Il rappelle qu'il ne s'agit pas d'une aire d'accueil : "C'est un emplacement privé. Cela appartient à l'établissement public Esch-Belval, et il y a des projets immobiliers prévus ici. Donc les gens du voyage occupaient cet emplacement de manière illégale. La justice a fait son travail, les forces de l'ordre ont été mobilisées, une dépanneuse a été déployée au cas où, et ils sont partis."

Un représentant des forces de l'ordre abonde : "On intervient dans le cadre légal. Il y avait une procédure judiciaire ici, l'huissier a fait les constatations et la police est intervenue. Maintenant c'est au propriétaire de cet emplacement de sécuriser les lieux pour qu'il n'y ait plus d'implantation". Un autre policier fait la grimace : "je n'y crois pas. De nouvelles caravanes vont s'installer. On va mettre des blocs mais bon, ils peuvent très bien les déplacer et revenir."

Les policiers ne rapportent pas de dégradations particulières : "non, ils ont été propres, ils ont ramassé leurs affaires, ils ont nettoyé. On n'a pas de souci particuliers avec les gens du voyage. Ici, il y a toujours eu des va-et-vient, parfois c'était rempli, parfois presque vide. Ils bougent de point en point, voilà" témoigne l'un d'eux.

"Les gens avaient du mal à se garer"

Nous avons contacté Véronique Guillotin, élue maire de Villerupt en mars dernier. Elle se réjouit que l'évacuation se soit faite dans le calme, et confirme qu"on n'a pas constaté de grosses nuisances avec eux.
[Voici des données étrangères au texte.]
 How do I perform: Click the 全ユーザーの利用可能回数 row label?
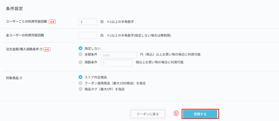tap(25, 35)
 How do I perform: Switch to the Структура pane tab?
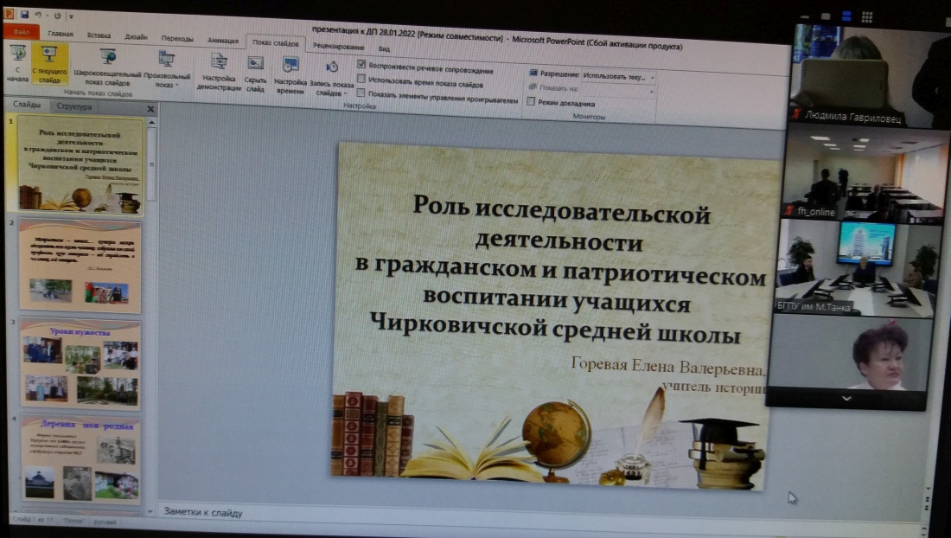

C'était propre, j'y passais régulièrement."

L'Arche, à Villerupt.
© Capture d'écran / Google Street View

Mais elle explique que cette occupation illégale suscitait des tensions : "Il y avait un impact à la fois sur les terrains communaux, et sur un emplacement privé. Du côté de Villerupt, cela va libérer l'accès aux activités de l'Arche, car quand on avait des évènements, les gens avaient du mal à se garer, à cause de l'occupation du parking" de la salle de spectacle.

Et puis "j'ai eu des discussions avec des habitants des nouvelles résidences, des propriétaires et locataires", qui s'inquiétaient de la présence permanente de gens du voyage juste à côté de leur logement. Ces nouveaux immeubles "ont été livrés en avril et juin, et c'était un vrai problème" pour ces habitants, rapporte-t-elle.

Reste la question de l'accueil des gens du voyage dans le secteur. Véronique Guillotin rappelle que "Villerupt ne porte pas cette compétence, c'est désormais une compétence communautaire, c'est du ressort de la CCPHVA*, qui doit travailler d'ailleurs sur ce sujet, car aujourd'hui on n'a pas d'aire d'accueil fixe."

En France, depuis 2000, les communes de plus de 5000 habitants doivent mettre en place une aire d'accueil à la disposition des gens du voyage. Une disposition qui n'est pas toujours respectée. Plus de 1.300 aires de gens du voyage sont recensées chaque année, et parmi elles, près de 500 installations sont jugées illégales. En février dernier, le Sénat a adopté un texte renforçant la répression contre les installations illicites des gens du voyage. Selon un rapport, quelque 569 installations illégales ont été recensées en 2024, donnant lieu à 149 condamnations pour occupation en réunion sans titre et 59 amendes forfaitaires délictuelles. Des chiffres avancés par de nombreux sénateurs pour justifier l'inefficacité du cadre en place, dans un contexte de sédentarisation des gens du voyage.

*Communauté de communes du Pays-Haut Val d'Alzette.